==== Quoted passage ====

The essence of sustainability.
Living in Arizona as I became a serious cook made me very aware of our easy access to uniquely southwestern ingredients, everyday foods we took for granted. I lived just blocks from a pecan and date farm, my family backyard was filled with citrus and avocado trees, and my high school treks to the bus stop passed pomegranate trees that lined the road. But I also learned about the role traditional crops played in the local economy and regional styles of cooking, reflecting influences from Mexico and native peoples.
Careful and creative farming practices that stretch back into the haze of history still thrive today in the American desert southwest. Crops that are now commonly found around the world — corn, beans, squashes, hot chiles, tomatoes and more — migrated on the waves of New World exploration, but originated with native farmers.
Over centuries the dynamic system of milpa, the Mesoamerican system of rotating complementary food crops, along with medicine and fiber production, has sustained generations of indigenous families. What’s often called the Three Sisters — corn, beans and squash — is a simplified form of milpa which can include 12 to 20 annual plants that grow in a mutually beneficial way and help retain nutrients in the soil.
The remarkable aspect of these growing methods is how they consistently succeeded on such a harsh, arid landscape. An extreme climate with minimal rainfall, with periodic violent rainstorms that threatened to wash crops away, would not be anyone’s idea of a perfect gardening situation. Yet long ago farmers figured out how to make the most of what they had, developing some of the best examples of truly sustainable agriculture.
Original foods of the desert.
The milpa farming cycle is much harder to maintain in this era of large scale agriculture. But southwestern farmers who have access to enough land still try to maintain milpa methods in addition to growing other cash crops and hay for livestock. But beyond corn, squashes (from pumpkins to zucchini and chayote) and beans, many other plants were cultivated by pre-Columbian farmers. Varieties include hot chiles, potatoes, sunflowers (for seeds), tomatoes, tomatillos, avocado, jicama, nopales (from the prickly pear cactus), cassava (or manioc, the source of tapioca) and herbs such as epazote.

==== Available data ====

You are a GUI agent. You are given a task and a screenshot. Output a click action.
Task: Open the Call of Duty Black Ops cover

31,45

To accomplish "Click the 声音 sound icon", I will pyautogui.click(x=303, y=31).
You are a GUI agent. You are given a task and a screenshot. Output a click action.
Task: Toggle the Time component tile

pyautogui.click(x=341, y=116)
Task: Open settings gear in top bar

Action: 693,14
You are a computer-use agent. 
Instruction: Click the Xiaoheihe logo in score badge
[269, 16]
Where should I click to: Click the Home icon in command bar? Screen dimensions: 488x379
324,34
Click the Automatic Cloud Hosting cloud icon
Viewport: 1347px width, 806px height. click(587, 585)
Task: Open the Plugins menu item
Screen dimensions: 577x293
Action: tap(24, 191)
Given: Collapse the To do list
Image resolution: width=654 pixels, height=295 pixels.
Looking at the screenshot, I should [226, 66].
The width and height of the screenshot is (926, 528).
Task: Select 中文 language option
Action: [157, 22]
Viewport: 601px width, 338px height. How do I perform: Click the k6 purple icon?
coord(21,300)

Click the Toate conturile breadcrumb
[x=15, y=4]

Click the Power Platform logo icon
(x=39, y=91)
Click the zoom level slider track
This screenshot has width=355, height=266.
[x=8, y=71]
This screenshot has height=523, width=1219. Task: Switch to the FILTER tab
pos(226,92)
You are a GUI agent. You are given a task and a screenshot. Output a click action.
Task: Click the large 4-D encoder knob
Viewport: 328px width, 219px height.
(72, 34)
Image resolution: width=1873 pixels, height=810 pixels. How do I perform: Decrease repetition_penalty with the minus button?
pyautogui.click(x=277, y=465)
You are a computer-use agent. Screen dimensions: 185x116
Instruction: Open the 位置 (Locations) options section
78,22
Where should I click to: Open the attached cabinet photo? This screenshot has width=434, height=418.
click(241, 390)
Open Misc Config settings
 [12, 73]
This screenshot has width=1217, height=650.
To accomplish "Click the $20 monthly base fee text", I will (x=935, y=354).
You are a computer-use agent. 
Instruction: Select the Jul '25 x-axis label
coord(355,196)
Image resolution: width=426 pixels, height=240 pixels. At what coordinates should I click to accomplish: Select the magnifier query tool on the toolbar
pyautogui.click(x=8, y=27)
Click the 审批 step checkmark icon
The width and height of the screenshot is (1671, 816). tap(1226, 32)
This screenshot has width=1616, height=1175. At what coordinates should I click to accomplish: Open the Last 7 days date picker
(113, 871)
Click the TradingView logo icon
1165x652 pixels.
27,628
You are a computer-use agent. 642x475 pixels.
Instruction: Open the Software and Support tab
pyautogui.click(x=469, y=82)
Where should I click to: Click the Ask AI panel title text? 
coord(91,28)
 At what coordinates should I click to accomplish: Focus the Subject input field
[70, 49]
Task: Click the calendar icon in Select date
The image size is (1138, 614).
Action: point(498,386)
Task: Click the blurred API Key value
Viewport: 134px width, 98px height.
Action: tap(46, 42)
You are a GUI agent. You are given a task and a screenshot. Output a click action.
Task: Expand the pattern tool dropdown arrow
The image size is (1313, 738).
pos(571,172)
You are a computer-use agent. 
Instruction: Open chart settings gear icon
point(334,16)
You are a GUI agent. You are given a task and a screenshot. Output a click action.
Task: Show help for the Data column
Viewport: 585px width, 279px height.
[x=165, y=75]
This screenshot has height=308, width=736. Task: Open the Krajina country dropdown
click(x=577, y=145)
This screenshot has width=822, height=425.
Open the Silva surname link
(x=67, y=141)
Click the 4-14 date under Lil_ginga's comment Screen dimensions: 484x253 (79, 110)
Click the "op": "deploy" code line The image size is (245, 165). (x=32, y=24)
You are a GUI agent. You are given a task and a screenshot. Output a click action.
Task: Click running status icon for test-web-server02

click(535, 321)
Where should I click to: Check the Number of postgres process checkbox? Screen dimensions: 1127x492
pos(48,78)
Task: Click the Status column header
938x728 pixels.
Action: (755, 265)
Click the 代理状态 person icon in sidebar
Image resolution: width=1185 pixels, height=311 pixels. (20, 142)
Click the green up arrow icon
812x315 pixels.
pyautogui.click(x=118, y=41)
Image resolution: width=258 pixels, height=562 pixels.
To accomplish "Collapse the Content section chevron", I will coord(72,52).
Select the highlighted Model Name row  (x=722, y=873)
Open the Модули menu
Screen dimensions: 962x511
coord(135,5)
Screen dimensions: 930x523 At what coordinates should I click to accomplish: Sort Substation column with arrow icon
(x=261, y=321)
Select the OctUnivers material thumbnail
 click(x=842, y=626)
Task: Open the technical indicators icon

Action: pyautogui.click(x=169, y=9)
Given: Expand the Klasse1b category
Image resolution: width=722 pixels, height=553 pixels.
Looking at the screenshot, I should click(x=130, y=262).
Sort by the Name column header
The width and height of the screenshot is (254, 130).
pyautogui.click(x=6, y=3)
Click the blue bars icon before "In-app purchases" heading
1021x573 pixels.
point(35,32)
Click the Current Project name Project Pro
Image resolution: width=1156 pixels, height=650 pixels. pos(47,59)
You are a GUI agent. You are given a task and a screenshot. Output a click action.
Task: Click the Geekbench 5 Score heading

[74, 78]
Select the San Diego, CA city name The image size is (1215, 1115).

====

Pick up the passage on sustainable farming in the American desert southwest and continue it from its final sentence.

● Output below
A master sauce.
A classic sauce made from hulled pumpkin seeds, fresh tomatillos, hot chiles and leafy cilantro is a choice way to use every bit of the summer and fall harvests. Making its way from central Mexico, it’s a cousin in the popular family of moles, a term that originates from a Nahuatl or Aztec word for sauce. The word salsa also means sauce in Spanish, so whatever you call it, it’s all about buzzing up a luscious condiment for roasted or grilled poultry or meat. In New Mexico, a pipian sauce is often served with wild turkey, but here we’re making a saucy platter of bone-in chicken breasts ready-made for a celebration or Sunday supper.
The key to deepening flavor is toasting the pumpkin seeds (pepitas) well and seeking out the ripest tomatillos. Look for a brilliant limey green color when you peek through their papery husks. It’s best to use smaller ones that tend to have a more tangy-sweet taste.
A healthy spirit in traditional food ways.
So what’s the relevant takeaway from learning about these very old growing methods? Consider the explosion of community gardens. Their renewed emphasis on small, efficiently laid out plots, rainwater recycling, food waste composting and the support and sharing of the abundance of locally grown food all harken back to a time of communal food ways. When farmers are successful so is the entire community. It’s an age-old story of the value of keeping our roots deep in the earth and our fingers in the soil.